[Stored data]

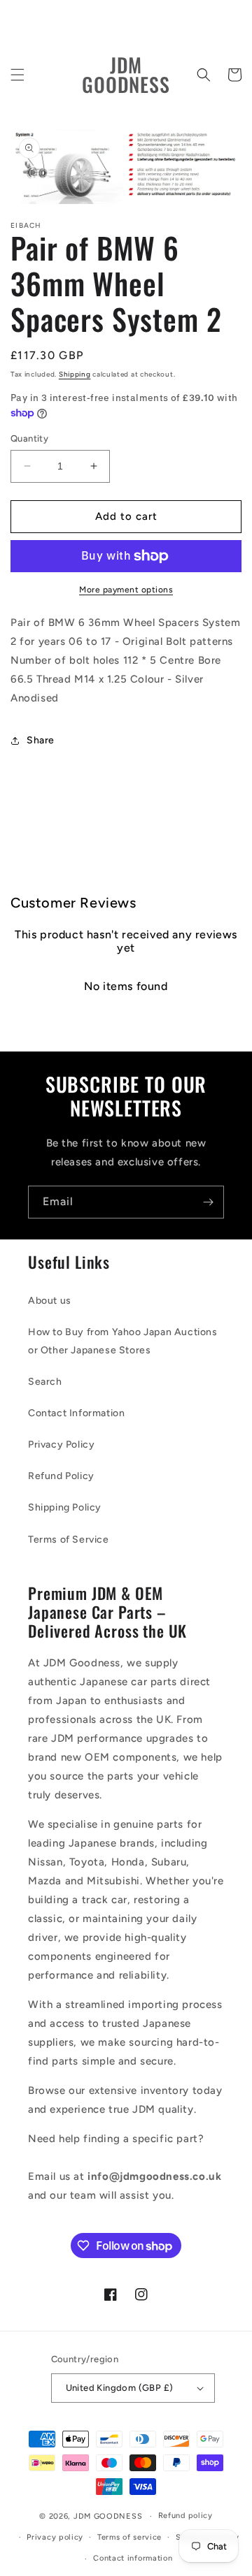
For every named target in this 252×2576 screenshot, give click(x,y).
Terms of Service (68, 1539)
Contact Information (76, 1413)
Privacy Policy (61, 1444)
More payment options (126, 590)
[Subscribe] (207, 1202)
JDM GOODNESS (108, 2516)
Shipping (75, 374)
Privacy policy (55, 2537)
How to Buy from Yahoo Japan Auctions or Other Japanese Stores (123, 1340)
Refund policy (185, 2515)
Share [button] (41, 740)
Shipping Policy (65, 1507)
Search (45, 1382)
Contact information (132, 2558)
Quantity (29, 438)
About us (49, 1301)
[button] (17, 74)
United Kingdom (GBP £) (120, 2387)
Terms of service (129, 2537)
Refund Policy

WHAT YOU WILL DO —
Output the lines above in full and exactly. Leave out every picture.

ANSWER AREA —
For every named target in this 252×2576 screenshot, give click(x,y).
Terms of Service (68, 1539)
Contact Information (76, 1413)
Privacy Policy (61, 1444)
More payment options (126, 590)
[Subscribe] (207, 1202)
JDM GOODNESS (108, 2516)
Shipping (75, 374)
Privacy policy (55, 2537)
How to Buy from Yahoo Japan Auctions or Other Japanese Stores (123, 1340)
Refund policy (185, 2515)
Share [button] (41, 740)
Shipping Policy (65, 1507)
Search (45, 1382)
Contact information (132, 2558)
Quantity (29, 438)
About us (49, 1301)
[button] (17, 74)
United Kingdom (GBP £) (120, 2387)
Terms of service (129, 2537)
Refund Policy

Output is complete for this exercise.